Text:
There are several fallacies which appear and reappear in identity discussion, technologies, and deployments. This is the first article in a series which examines these fallacies, why they are so easy to fall into, and what their consequences are in networked computing.
Written by Phil Becker, Contributor

One of the most often encountered identity fallacies is that identity can be added into an application later - maybe even by someone else such as "the guys in the IT infrastructure, admin, or security groups." Closely related is believing that much less identity capability will be required by an application than ends up being the case. The primary cause of this fallacy is a narrow focus on the functionality of an application leading to overlooking the realities of the larger networked environment in which it will deploy. Add a dash of wishful thinking, and you have one of the biggest causes of the current identity crisis in the internet.

Identity is often seen as just a user name and password...

Most developers begin with their thinking heavily focused on the part of an application that seems most essential to what they are developing. Only after they are confident they have made good progress in solving that part of the problem set (thus proving they can deliver the desired results) do they begin to think deeply about, and add in, the rest of what is needed to create the deliverable application. This has significant consequences.

In today's internet environment, this has led many to fail to see and understand the central place of identity in the applications they are developing. Identity is often seen as just a user name and password, with a few privilege levels of authorization that derive from that authentication - a conceptually simple thing that can be easily added along the way. The result is a proliferation of silos of identity, a proliferation of identity store formats, little commonality or integration in the processes of managing that identity data, and a growing problem with building or managing coherent policies that allow online communities to develop and operate across these silos effectively.

Twenty years ago, the algorithm was king. This led programmers to develop their algorithms with coarse "test user interfaces". Only after the algorithm was working fairly well did they turn to thinking about and designing how a user could reasonably interact with what they had created. The result was applications that made users adapt to their unforgiving interface demands.

Fifteen years ago the windowed desktop interface appeared. Developers had to learn a new interface paradigm causing them to begin thinking about the user interface much earlier in their application development. Soon it was the interface driving the development design. Developers began seeing the "flash" of the interface as much more of a value producing part of their applications, and the user experience began to be a focus of application development.

Dataset extract:

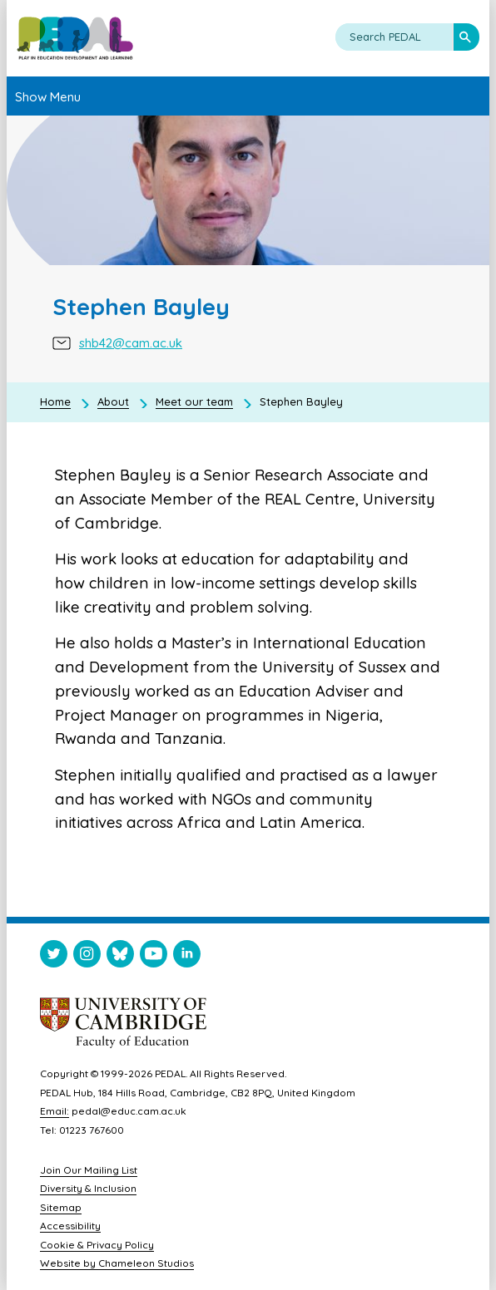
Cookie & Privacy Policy (97, 1244)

Written request 1:
According to the article on identity fallacies, what is the primary cause of the fallacy that identity can be added into an application later?
Written request 2:
Write the next part of the article on identity fallacies, starting after its last sentence.

Task answer 1:
A narrow focus on the functionality of an application, which leads developers to overlook the realities of the larger networked environment in which it will deploy.

Task answer 2:
Ten years ago the web browser and the internet appeared. This made developing methods to interact with distributed data and finding user interfaces to create enhanced functionality that worked well over the network within the environment of the web browser the developer's first focus. But the browser based interface capabilities now constrained the user interface. Browser applications could easily look beautiful, but they couldn't adapt well to the needs of user processes. This created a flat, publishing mode "feel" to the user experience.

Over the past ten years rich development environments have appeared that make most aspects of the underlying development of web applications far easier than it has ever been. Browser extensions now allow much more "user friendly" browser based experiences to be constructed. But along the way the subtle constraints of the web browser as an interface became internalized as "the way things are." Chief among these is a loss of well coupled interactivity with the application - the remnants of the publishing interface model of the web browser.

Today, when developers approach applications, they assume that anything about the user interaction will become a function within the browser. They presume that what they see everywhere is what should be, and that they don't need to think very far beyond what is readily available. Since identity isn't called out as a construct in this environment, it is easy to minimize its importance.

The result has been the proliferation of "bolt on" infrastructure to supply and support identity and identity management. But if the goal of web applications is to orient them around users and communities, then identity must become a central part of the thinking and design of such applications. Only then can the "bolt it on later" identity fallacy finally be laid to rest.